“Let’s Get Together and be Alright” is the name of a popular reggae song, which doesn’t mean anything except that it does, and the world is not made any better because it was written or maybe it was. There is no way of judging most things as to how important they might be–important to you, unimportant to me.

I have a belief that you must give everything its space, and let whatever it is blossom in that space until you can use it, for that is why it was given to you, so that you could use it, be it a song, a test of some kind, quotes from a preacher, a poem, a lie or the snatch of something heard from someone else’s mouth as you passed down the street. All of this is fodder for a life, a life we all must live, you know. A life we’ve got to live without regret or sorrow because it was given to us for free. It was cast upon us like a flood to be examined, played with, overruled and soon come to terms with. Where life is almost over, we’ve got to measure what we did to help somebody. That’s hard. You never really know what you’ve done to help. You almost always know what you did to hurt. Do you emember what you last did to forgive? Was it a friend’s impatient moment or a girlfriend’s lie or a boyfriend’s indiscretion?

Do you remember what it took to graduate or to take that other step to the place where you should be and hadn’t gotten there because you were lazy or in something else? All of us knew you would get there. We just thought it would take more time. You weren’t being teased. You were being told that you are not as fast as the rest of us, my brother, so move at your own pace and take the same test 10 years from now. You’ll pass, we won’t; you retain, we absorb. Did you ever know there was a difference between these two words?

Take, for instance, when you were a little boy or girl, you would watch your sister put on makeup or your brother shave, and you would remember the steps. You knew that you could do it, and as soon as you started to try, you screwed it up unmercifully by cutting your face to fare thee well by shaving or by looking like a grotesque clown the other way. Come now and abide with me as I wind down these pieces of 2008. Haven’t gotten used to using 2000 yet and maybe I never will, but let us wind it down anyway because 2000 is here whether we like it or not. It might as well be early as late, and it might as well be ours. The time has come. It might as well be ours.

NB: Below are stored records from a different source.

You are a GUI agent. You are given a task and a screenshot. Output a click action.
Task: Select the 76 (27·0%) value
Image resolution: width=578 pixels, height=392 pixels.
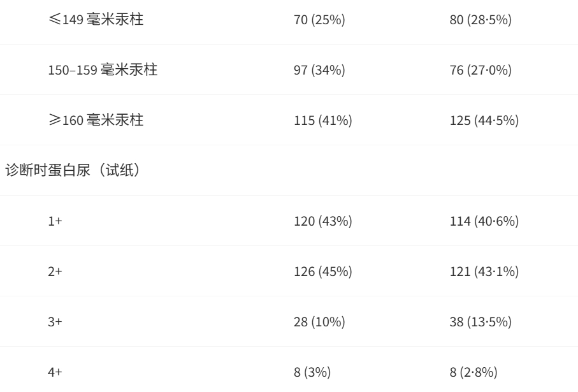pos(480,70)
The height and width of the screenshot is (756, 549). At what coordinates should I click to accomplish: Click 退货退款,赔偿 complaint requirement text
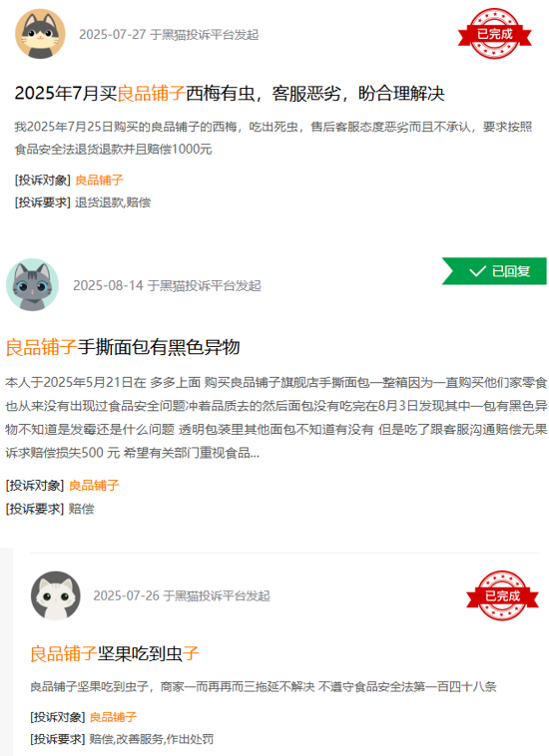point(113,202)
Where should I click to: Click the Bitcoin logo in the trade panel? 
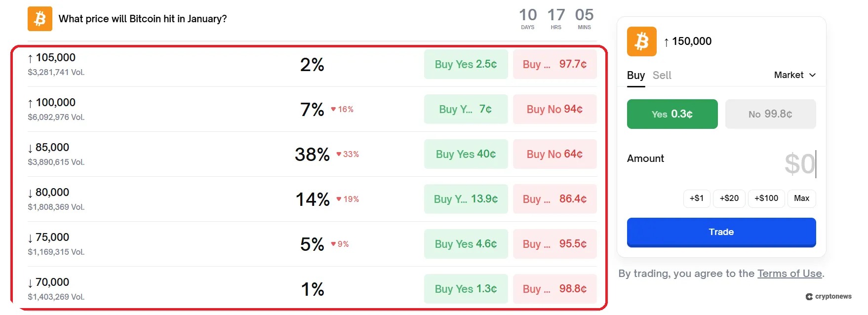click(x=641, y=41)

Think radically, if you will, about what tomorrow must bring. Think about the sunshine and the moon and the stars. Think about yes. Think about no. Think about maybe. Try yes. It’s a good answer for almost everything. Then a new answer can be an easy answer or a very difficult one. Shouldn’t there be a really real reason for saying no to anyone about anything? That just doesn’t make any sense. Say yes for love. Say no for meanness, say okay for trying and yes for running slow, but never no for running out of time. Remember the Walrus: There will be time, there will be time. Kiss tomorrow goodbye, if you will, and all the other tomorrows that you have not been allowed to kiss or hold or hug or push away. There is no answer except the answer that is. Good evening, my brother and sister, on the new twilight of another year’s beginning and another Christmas past.